The CAVE system at EWTGPAC San Diego, with MVRsimulation visuals and 3D content, and BSI's MACE and EME devices. In the display VRSG is rendering MVRsimulation's geospecific terrain of the virtual Combat Town 25 MOUT site at Camp Pendleton. (Photo courtesy of EWTGPAC San Diego.)
BSI has installed the CAVE system at the Expeditionary Warfare Training Group Pacific (EWTGPAC) in San Diego, CA, using MVRsimulation’s real time rendering software and terrain, including virtual Camp Pendleton, CA, with modeled CT 25 and Kilo2 MOUT sites. BSI has also installed the CAVE system at the Expeditionary Warfare Training Group Atlantic (EWTGANT) in Virginia Beach, VA, where the CAVE is used to train personnel responsible for coordinating air power, artillery, and naval surface fire support. The first U.S. Navy site to adopt the CAVE system was the Joint Close Air Support (JCAS) branch at the Naval Aviation Warfighting Development Center (NAWDC) at Naval Air Station (NAS) Fallon, NV.

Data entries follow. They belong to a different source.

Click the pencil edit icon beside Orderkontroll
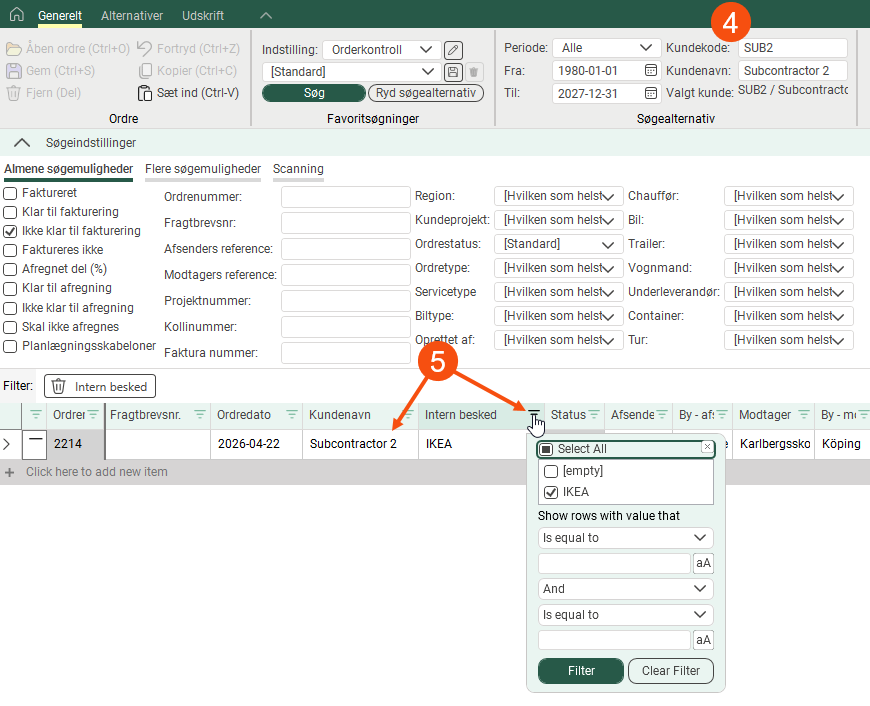The width and height of the screenshot is (870, 706). coord(453,50)
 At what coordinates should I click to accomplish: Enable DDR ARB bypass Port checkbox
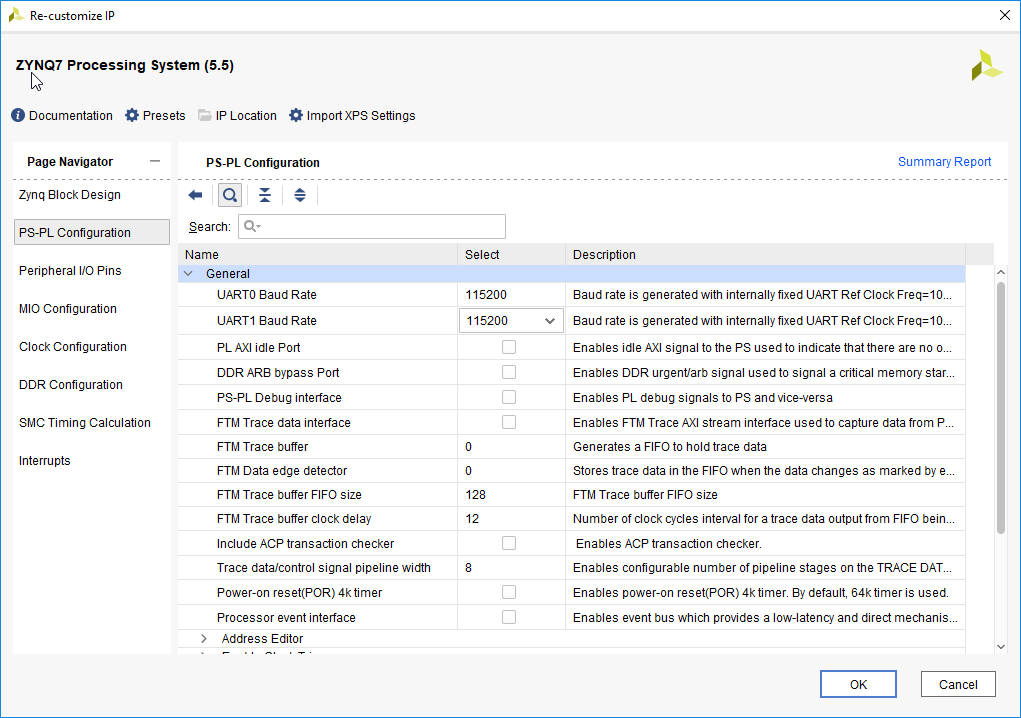[509, 372]
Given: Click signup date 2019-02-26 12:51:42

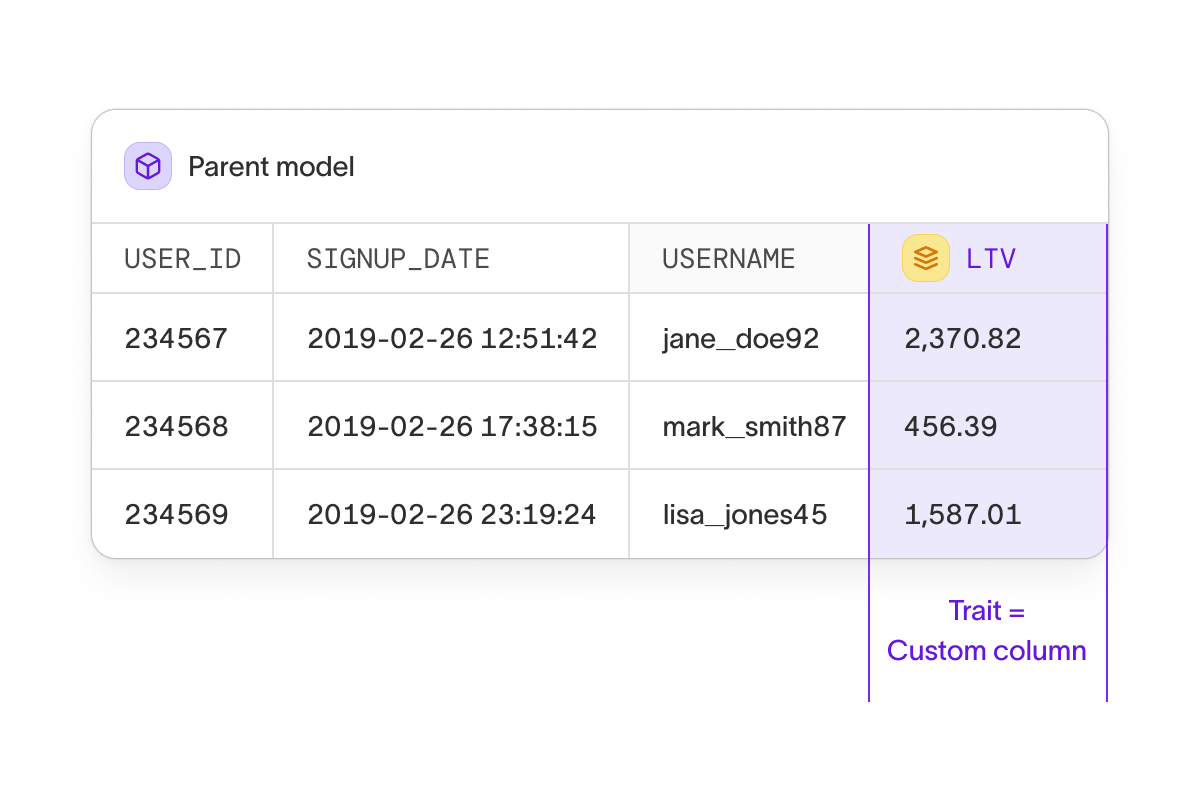Looking at the screenshot, I should tap(452, 339).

The CAVE instructor station at EWTGLANT Virginia Beach, with MVRsimulation visuals and 3D content, and BSI's MACE and other products. (Photo courtesy of BSI.)
The U.S. Navy’s CAVE system can participate in networked combined arms virtual exercises with both the U.S. National Guard and the U.S. Air Force as the two latter organizations have standardized on MACE and VRSG solutions for their close air support simulated training. Students at each facility train in the CAVE for a week, followed by two weeks of training on a live range. In the CAVE students are initially exposed to the tasks, techniques, and procedures they'll use on the range and they complete simulation-only Joint Mission Enabling Task List objectives of JTAC training.